Мы совсем перестали читать. Порой, когда мне попадалась свежая газета, я не без удовольствия прочитывал очередную порцию какого-нибудь романа с продолжением, но на три порции подряд у меня не хватало сил, да и второй кусок уже приносил с собой разочарование. Едва сюжет хоть чуть-чуть становился мне ясен, он утрачивал в моих глазах всякую прелесть. Только один изолированный эпизод или, как принято у французских газет, половина эпизода без причин и следствий, словно обрывок сновидения, были способны заинтересовать меня. Чем меньше я был знаком с романом, тем больше он мне нравился: мысль, чреватая многими выводами. По большей же части, как я уже упоминал, мы вообще ничего не читали и весь краткий досуг между ужином и сном просиживали над картами. Я всегда очень любил карты и с величайшим наслаждением путешествую по атласу. Названия на его страницах удивительно заманчивы, контуры берегов и ленточки рек чаруют взгляд, а стоит наткнуться на карте на знакомое название — и историк обретает осязаемую форму. Но в эти вечера мы водили пальцами по нашим дорожным картам с глубочайшим равнодушием. То или иное место — нам было все равно. Мы смотрели на развернутый лист так, как младенцы слушают свои погремушки, и, прочитывая названия городов и деревень, тут же их забывали.
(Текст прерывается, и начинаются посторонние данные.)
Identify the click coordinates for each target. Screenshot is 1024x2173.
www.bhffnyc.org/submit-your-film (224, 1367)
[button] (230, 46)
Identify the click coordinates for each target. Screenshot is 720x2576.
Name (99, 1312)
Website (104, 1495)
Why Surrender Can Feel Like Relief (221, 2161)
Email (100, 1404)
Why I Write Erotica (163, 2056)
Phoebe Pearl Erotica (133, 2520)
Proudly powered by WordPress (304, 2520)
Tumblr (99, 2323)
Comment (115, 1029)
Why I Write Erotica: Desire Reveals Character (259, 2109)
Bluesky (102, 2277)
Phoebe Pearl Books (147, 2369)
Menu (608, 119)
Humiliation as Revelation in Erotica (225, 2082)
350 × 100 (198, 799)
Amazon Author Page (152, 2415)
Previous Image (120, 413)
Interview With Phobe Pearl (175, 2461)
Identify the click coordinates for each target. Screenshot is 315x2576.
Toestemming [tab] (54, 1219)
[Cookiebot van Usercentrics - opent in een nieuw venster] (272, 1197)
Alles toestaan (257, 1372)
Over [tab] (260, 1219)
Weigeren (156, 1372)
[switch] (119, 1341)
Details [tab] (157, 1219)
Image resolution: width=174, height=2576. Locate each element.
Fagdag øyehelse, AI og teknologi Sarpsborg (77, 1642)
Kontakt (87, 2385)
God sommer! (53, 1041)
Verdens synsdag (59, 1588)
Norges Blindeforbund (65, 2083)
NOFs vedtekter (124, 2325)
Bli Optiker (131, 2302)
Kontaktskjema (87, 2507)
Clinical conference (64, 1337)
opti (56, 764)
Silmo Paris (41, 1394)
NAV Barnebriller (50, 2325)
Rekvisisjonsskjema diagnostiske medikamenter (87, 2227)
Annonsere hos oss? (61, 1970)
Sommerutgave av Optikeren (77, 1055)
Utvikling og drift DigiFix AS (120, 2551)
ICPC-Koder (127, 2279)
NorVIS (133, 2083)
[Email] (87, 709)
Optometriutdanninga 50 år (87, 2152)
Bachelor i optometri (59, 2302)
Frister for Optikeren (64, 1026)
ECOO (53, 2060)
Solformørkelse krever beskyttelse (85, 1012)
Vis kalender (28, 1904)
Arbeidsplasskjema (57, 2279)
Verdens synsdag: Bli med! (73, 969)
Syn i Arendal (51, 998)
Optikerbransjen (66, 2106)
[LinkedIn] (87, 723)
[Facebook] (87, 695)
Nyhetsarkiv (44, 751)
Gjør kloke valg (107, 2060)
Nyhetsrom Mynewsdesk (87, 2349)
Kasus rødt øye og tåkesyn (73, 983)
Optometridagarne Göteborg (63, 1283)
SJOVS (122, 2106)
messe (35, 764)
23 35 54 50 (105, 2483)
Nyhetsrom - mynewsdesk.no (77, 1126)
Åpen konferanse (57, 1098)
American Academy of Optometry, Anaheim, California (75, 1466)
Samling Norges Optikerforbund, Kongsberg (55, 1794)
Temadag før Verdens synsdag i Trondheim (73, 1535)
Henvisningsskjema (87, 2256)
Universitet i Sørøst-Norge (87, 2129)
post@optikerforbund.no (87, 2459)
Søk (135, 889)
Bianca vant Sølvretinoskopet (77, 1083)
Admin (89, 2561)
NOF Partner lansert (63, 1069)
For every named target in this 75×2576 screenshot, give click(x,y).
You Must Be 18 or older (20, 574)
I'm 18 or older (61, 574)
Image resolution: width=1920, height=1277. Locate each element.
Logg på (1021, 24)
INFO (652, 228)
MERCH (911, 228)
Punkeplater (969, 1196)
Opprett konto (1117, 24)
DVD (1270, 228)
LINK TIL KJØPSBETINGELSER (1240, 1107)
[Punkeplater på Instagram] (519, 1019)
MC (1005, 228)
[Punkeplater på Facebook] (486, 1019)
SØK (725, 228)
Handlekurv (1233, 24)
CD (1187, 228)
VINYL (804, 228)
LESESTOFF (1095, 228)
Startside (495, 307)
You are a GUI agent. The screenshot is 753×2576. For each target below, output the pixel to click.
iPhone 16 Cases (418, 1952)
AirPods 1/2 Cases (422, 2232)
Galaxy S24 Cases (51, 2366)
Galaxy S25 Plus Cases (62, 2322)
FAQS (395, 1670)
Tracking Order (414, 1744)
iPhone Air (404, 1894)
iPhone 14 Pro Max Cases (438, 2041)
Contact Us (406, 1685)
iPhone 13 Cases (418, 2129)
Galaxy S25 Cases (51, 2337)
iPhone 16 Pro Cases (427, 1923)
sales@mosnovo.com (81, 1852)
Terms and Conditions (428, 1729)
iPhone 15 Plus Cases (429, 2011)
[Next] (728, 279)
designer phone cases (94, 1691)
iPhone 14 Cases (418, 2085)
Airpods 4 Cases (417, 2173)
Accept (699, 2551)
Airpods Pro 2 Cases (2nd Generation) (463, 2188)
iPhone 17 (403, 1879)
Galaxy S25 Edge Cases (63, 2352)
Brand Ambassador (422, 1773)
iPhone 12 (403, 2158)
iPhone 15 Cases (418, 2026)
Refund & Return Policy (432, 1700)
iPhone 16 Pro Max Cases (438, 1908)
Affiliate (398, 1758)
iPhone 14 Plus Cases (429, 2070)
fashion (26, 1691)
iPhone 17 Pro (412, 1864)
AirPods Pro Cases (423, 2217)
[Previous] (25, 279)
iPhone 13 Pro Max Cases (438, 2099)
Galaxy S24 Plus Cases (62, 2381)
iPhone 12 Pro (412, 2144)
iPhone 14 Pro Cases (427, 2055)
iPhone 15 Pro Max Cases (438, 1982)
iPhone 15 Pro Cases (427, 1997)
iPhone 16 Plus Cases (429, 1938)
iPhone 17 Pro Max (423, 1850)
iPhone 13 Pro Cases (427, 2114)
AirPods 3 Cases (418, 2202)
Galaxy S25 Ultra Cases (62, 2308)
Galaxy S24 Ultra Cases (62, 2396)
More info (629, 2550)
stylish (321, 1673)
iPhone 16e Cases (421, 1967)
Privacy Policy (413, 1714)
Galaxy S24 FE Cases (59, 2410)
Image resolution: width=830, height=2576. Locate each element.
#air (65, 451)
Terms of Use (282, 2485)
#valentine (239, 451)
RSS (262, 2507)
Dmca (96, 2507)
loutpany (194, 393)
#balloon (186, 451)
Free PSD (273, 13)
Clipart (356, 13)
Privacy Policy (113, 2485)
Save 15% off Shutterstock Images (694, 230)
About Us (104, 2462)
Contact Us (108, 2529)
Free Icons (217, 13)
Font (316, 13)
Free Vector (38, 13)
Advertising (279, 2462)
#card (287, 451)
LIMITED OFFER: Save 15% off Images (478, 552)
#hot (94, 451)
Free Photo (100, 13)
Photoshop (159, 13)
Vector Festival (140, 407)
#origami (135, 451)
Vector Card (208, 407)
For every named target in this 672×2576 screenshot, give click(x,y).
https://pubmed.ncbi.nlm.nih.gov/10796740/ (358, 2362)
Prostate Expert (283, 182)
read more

Это занятие нас ничуть не увлекало, и трудно было бы найти еще двух людей, настолько лишенных воображения. Если бы вы унесли карту в тот момент, когда мы изучали ее особенно внимательно, то почти наверное мы с не меньшим удовольствием продолжали бы изучать крышку стола.
Но об одном мы думали страстно и постоянно — о еде. По-моему, я сотворил себе кумира из собственного желудка. Я помню, как мысленно смаковал то или иное блюдо так, что даже слюнки текли, и задолго до того, как мы приставали к берегу для ночлега, назойливые требования моего аппетита не давали мне ни минуты покоя. Иногда мы плыли борт о борт и подзуживали друг друга гастрономическими фантазиями. Кекс с хересом — яство весьма скромное, но на Уазе недостижимое — много миль подряд дразнили мой умственный взор, а как-то у Вербери Папироска привел меня в исступление, заметив, что корзиночки с устрицами особенно хороши под сотерн.
Мне кажется, никто из нас не отдает себе отчета, какую великую роль в жизни играют еда и питье. Власть аппетита так велика, что мы способны уничтожить самую неинтересную провизию и бываем рады пообедать хлебом с водой, точно так же, как некоторые люди обязательно должны что-то читать, пусть даже железнодорожный справочник.